== TASK INSTRUCTIONS ==
Please render every line of the items below as a Markdown table with the columns "No." and "Text", numbering the rows and leaving out blank lines. Leave the pictures out of the answer.

RECORDS FOR THE EXERCISE start

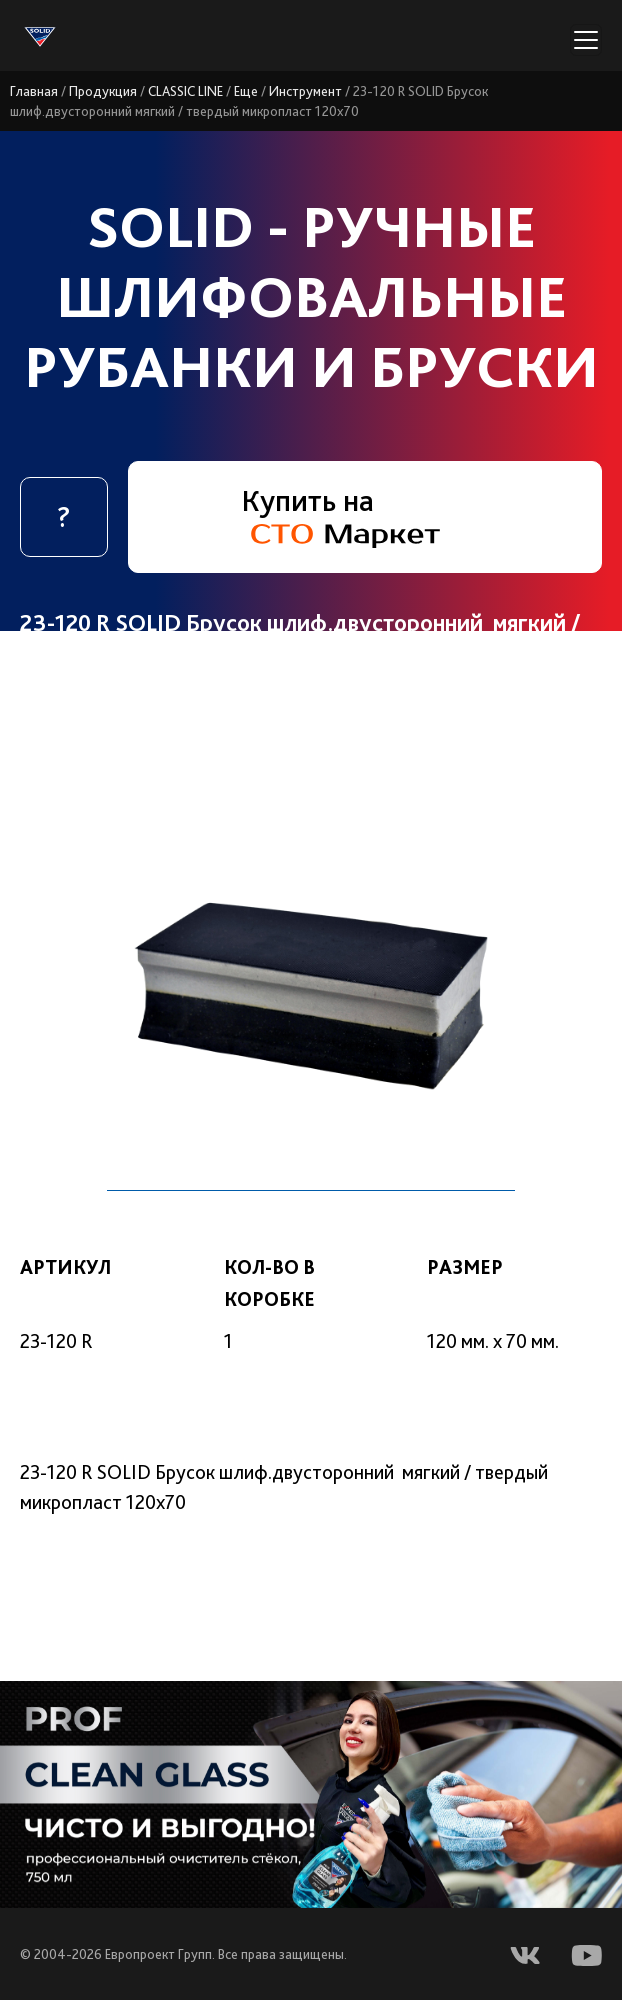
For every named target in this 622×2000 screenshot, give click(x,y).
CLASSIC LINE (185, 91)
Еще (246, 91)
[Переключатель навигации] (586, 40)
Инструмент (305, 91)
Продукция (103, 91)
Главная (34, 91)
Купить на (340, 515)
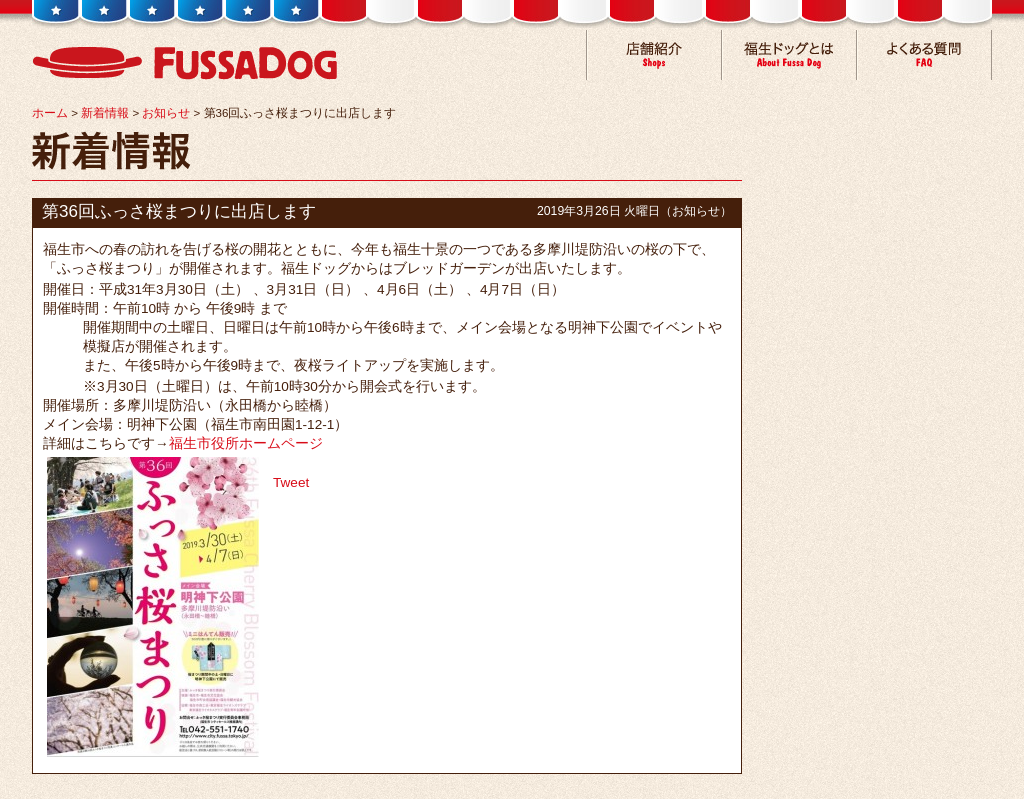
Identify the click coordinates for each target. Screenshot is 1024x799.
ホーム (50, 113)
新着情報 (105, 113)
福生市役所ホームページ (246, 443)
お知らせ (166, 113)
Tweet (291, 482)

RECORDS FOR THE EXERCISE end

== ANSWER IN FULL ==
| No. | Text |
|---|---|
| 1 | For every named target in this 622×2000 screenshot, give click(x,y). |
| 2 | CLASSIC LINE (185, 91) |
| 3 | Еще (246, 91) |
| 4 | [Переключатель навигации] (586, 40) |
| 5 | Инструмент (305, 91) |
| 6 | Продукция (103, 91) |
| 7 | Главная (34, 91) |
| 8 | Купить на (340, 515) |
| 9 | Identify the click coordinates for each target. Screenshot is 1024x799. |
| 10 | ホーム (50, 113) |
| 11 | 新着情報 (105, 113) |
| 12 | 福生市役所ホームページ (246, 443) |
| 13 | お知らせ (166, 113) |
| 14 | Tweet (291, 482) |